Open a tab, pair a robot, ship code.
Open a Chrome tab. Pair a robot over BLE. Write JavaScript that drives it.
// Multi-robot is a forEach.
for (const r of robots) {
await r.led(true);
await r.move({ left: 30, right: 30, durationMs: 400 });
await r.led(false);
}- Browser is the IDE. Scripts panel + capability cards. localStorage is the file system; BLE is the runtime link.
- Models run in the browser too. Open-vocab detector runs client-side. No GPU server, no inference bill.
- Two authorable surfaces, co-equal: user code (you write JS) and Pip (a tool-using LLM with ask-human, currently Claude). Both bound by the same firmware safety floor.
- No backend, no accounts. Static-site dashboard; no data leaves the browser.

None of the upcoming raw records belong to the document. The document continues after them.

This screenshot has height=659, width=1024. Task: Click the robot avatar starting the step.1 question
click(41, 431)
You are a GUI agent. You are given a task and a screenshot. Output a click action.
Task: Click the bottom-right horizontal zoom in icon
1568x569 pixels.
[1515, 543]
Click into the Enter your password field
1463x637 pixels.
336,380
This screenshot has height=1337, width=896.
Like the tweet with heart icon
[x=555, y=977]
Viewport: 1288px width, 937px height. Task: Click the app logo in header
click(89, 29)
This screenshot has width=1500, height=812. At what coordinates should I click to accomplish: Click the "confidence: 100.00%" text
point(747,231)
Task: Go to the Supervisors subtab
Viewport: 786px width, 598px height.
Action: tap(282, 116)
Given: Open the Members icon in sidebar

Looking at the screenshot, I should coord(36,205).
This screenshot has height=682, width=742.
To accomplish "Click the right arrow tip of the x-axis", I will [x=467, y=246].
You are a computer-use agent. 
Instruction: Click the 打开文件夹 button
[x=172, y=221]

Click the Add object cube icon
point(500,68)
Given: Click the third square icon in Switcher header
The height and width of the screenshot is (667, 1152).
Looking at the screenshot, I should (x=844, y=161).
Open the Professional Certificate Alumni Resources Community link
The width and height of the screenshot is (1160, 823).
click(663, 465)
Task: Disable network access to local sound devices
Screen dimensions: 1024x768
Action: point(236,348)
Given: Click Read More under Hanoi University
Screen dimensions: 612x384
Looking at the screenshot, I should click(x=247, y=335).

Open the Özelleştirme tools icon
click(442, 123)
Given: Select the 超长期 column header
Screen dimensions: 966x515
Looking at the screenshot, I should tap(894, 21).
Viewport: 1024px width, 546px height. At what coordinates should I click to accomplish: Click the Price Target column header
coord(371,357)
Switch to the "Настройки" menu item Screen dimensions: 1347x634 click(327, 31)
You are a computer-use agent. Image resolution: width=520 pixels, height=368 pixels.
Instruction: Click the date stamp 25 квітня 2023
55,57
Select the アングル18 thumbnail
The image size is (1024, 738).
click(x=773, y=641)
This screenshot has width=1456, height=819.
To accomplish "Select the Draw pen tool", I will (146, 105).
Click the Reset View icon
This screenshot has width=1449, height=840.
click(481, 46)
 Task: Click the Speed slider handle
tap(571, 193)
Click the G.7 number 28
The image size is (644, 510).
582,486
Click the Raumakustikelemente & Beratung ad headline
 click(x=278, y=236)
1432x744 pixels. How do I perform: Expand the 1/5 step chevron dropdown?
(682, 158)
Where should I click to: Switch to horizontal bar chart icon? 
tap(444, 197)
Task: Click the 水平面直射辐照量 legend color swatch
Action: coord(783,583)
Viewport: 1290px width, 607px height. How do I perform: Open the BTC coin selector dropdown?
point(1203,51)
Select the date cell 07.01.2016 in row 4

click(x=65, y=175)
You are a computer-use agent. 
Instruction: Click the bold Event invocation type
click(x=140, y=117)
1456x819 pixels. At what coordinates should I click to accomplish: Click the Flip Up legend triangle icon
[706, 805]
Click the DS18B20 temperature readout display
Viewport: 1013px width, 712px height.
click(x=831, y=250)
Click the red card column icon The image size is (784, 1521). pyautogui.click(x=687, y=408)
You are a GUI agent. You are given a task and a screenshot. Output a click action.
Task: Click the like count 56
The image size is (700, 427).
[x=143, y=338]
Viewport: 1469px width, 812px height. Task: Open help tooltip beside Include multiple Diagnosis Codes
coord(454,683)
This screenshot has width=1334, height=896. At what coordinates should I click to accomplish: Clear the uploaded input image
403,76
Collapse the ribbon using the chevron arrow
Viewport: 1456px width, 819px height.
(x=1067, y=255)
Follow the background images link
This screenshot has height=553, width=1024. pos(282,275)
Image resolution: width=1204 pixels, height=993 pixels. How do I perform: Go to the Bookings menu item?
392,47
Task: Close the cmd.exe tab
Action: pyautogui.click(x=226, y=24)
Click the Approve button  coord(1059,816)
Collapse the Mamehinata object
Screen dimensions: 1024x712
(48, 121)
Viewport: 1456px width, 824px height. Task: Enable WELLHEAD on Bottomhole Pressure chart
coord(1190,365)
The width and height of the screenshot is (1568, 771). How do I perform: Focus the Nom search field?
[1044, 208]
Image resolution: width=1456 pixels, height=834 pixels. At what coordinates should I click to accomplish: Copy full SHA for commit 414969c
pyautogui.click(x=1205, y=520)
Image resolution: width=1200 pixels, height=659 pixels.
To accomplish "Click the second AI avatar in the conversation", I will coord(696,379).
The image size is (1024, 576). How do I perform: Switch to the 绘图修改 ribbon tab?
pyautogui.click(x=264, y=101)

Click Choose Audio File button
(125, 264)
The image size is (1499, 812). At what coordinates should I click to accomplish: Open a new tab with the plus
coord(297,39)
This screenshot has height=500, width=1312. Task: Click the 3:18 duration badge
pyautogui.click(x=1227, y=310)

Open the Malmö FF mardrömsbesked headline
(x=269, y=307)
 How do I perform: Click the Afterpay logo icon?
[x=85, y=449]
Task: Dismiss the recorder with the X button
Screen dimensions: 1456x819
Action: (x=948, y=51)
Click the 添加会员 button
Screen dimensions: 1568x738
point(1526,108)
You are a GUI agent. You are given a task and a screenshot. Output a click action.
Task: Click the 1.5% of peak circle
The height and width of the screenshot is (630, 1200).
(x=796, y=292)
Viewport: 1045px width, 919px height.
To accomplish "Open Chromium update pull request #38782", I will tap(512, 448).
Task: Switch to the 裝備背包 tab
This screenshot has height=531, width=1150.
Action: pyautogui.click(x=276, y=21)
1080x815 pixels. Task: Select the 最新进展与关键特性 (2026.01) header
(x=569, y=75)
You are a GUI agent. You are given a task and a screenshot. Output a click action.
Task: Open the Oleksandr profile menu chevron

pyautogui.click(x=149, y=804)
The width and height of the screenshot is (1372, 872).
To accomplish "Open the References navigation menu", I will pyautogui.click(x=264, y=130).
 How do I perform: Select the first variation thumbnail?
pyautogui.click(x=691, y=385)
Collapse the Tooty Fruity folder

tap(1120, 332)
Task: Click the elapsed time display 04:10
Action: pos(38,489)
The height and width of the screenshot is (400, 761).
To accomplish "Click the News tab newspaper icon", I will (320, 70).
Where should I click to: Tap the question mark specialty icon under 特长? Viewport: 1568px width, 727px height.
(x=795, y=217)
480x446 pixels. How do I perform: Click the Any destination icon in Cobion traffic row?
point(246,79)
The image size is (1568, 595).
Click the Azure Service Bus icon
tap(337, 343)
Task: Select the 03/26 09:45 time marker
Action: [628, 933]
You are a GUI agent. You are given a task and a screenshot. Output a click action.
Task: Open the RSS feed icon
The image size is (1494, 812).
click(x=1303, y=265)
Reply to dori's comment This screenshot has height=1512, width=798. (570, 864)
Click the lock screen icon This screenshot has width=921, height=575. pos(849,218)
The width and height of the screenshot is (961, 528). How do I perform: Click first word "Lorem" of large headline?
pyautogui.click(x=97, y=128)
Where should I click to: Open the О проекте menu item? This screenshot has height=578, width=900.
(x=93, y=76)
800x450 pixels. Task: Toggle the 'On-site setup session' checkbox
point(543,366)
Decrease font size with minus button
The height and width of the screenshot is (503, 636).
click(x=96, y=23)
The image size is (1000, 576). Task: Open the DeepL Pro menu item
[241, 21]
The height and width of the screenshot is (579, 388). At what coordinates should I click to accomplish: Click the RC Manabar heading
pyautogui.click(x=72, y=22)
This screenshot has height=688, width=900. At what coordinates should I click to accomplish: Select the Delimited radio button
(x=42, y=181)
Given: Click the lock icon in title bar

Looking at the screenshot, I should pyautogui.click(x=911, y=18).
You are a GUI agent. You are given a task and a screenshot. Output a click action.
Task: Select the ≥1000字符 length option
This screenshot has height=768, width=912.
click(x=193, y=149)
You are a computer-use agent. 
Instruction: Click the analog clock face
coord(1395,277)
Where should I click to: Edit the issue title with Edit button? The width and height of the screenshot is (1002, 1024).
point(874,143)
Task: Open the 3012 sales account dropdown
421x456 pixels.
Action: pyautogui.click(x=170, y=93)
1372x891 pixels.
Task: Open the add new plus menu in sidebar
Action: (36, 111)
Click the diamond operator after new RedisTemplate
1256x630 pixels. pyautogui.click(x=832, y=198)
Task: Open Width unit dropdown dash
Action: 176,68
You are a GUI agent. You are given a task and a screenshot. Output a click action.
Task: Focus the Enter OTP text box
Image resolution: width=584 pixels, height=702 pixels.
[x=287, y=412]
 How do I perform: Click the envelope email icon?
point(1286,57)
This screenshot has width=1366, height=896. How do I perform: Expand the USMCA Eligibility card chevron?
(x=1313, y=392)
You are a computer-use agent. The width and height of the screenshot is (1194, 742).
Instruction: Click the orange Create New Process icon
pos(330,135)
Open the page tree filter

┌──────────────────┐ BLE GATT (always on) ┌──────────────────┐
│ Chrome browser │ ◄────────────────────────────────────► │ Robot firmware │
│ (Web Bluetooth) │ commands · state · ops · triggers │ (ESP32 or Pi) │
└──────────────────┘ └──────────────────┘
▲ ▲
├─────────── WiFi (data plane, optional) ────────────────── ┤
│ camera (WebRTC ↔ HTTP MJPEG, per-camera toggle) │
│ │
└─────── USB-C (recovery plane, last-resort, Pi only) ───── ┘
ECM ethernet · ACM serial console
- Control plane — BLE. Always on. Commands, telemetry, state changes, ops. ~1–3 Mbps, reliable, network-free. Pairing UI is the gatekeeper; no credentials cross the air.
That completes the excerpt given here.